Write out exactly, excluding pictures, the lines from the one containing "Where should I" through the end of the data, both included.

(Exercise materials)

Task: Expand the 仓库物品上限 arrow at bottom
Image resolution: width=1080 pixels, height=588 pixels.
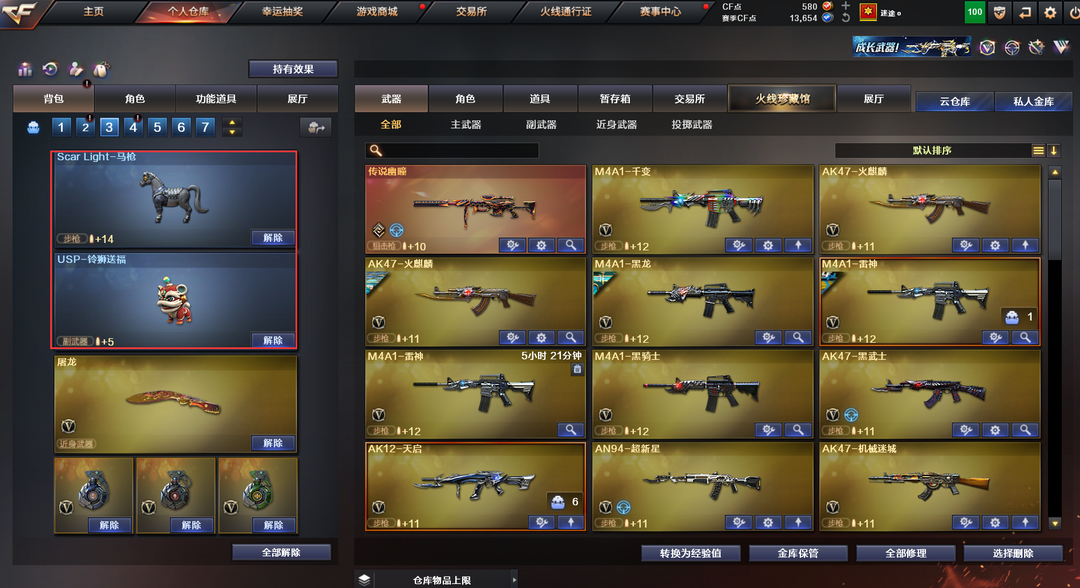Action: tap(514, 580)
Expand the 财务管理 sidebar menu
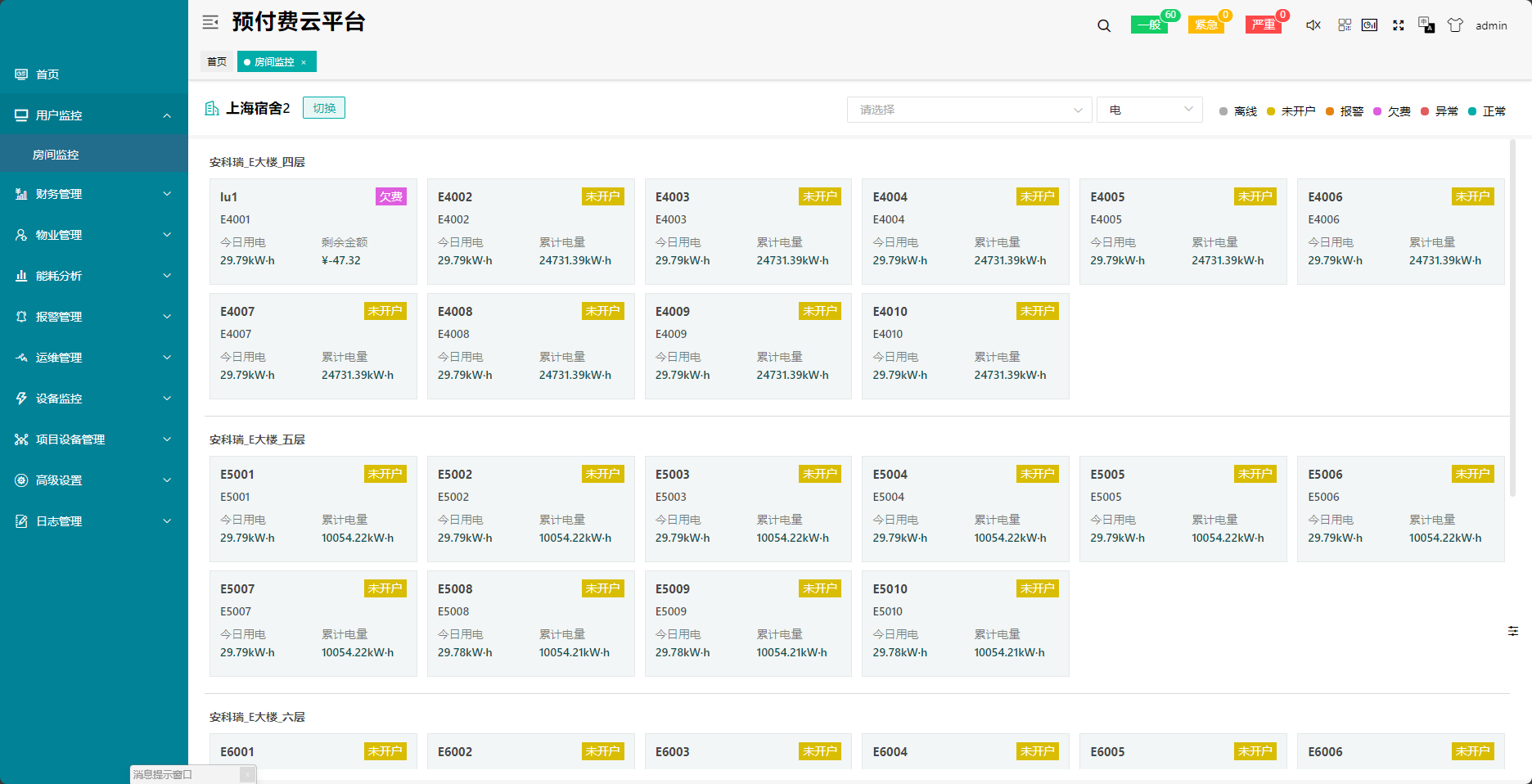 (x=94, y=194)

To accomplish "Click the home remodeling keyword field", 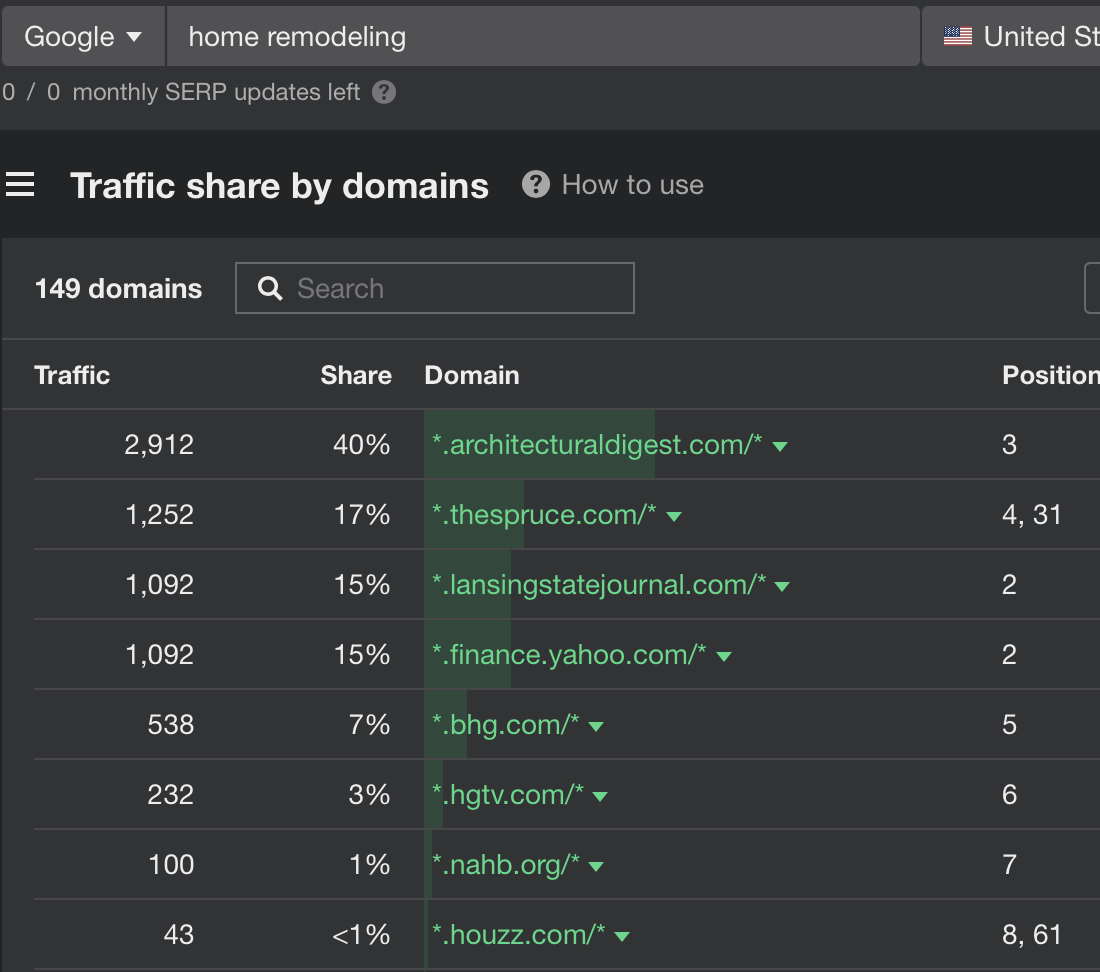I will click(x=540, y=37).
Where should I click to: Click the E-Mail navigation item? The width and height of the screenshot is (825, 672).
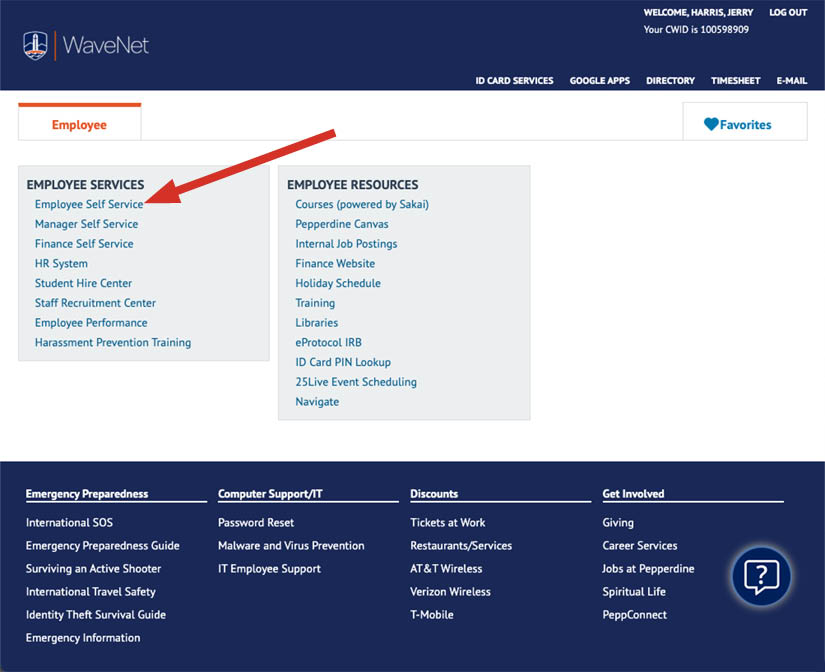point(791,81)
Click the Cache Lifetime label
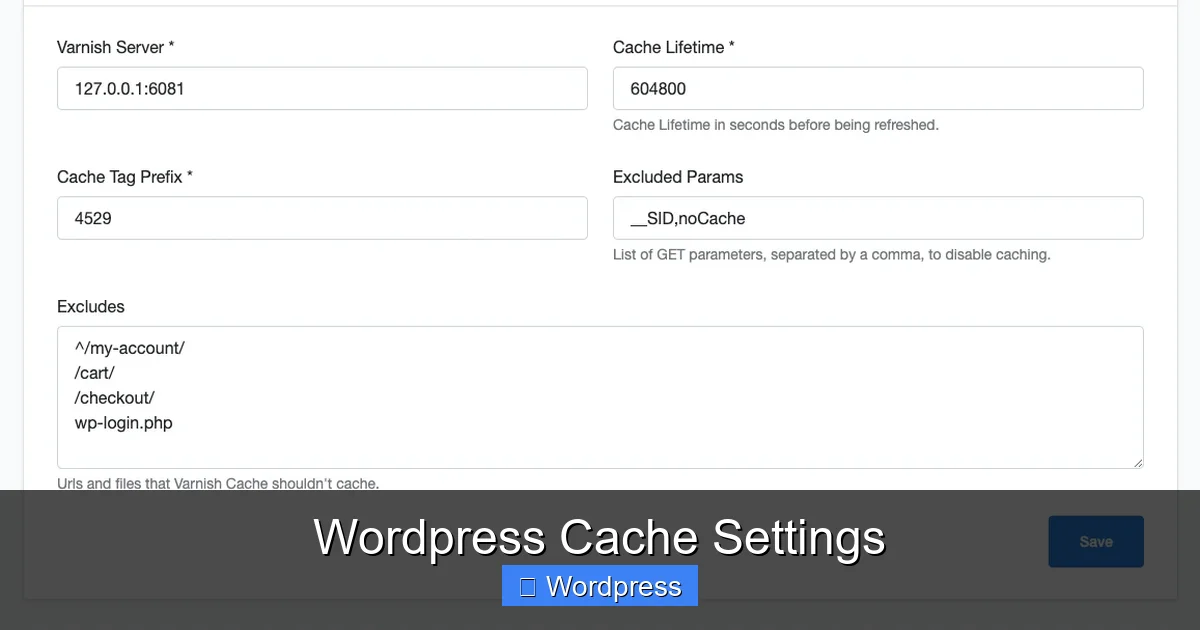The width and height of the screenshot is (1200, 630). 672,47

(End Exercise materials)

:: Solved problem ::
Where should I click to: Click the E-Mail navigation item? The width and height of the screenshot is (825, 672).
point(791,81)
Click the Cache Lifetime label
The width and height of the screenshot is (1200, 630). 672,47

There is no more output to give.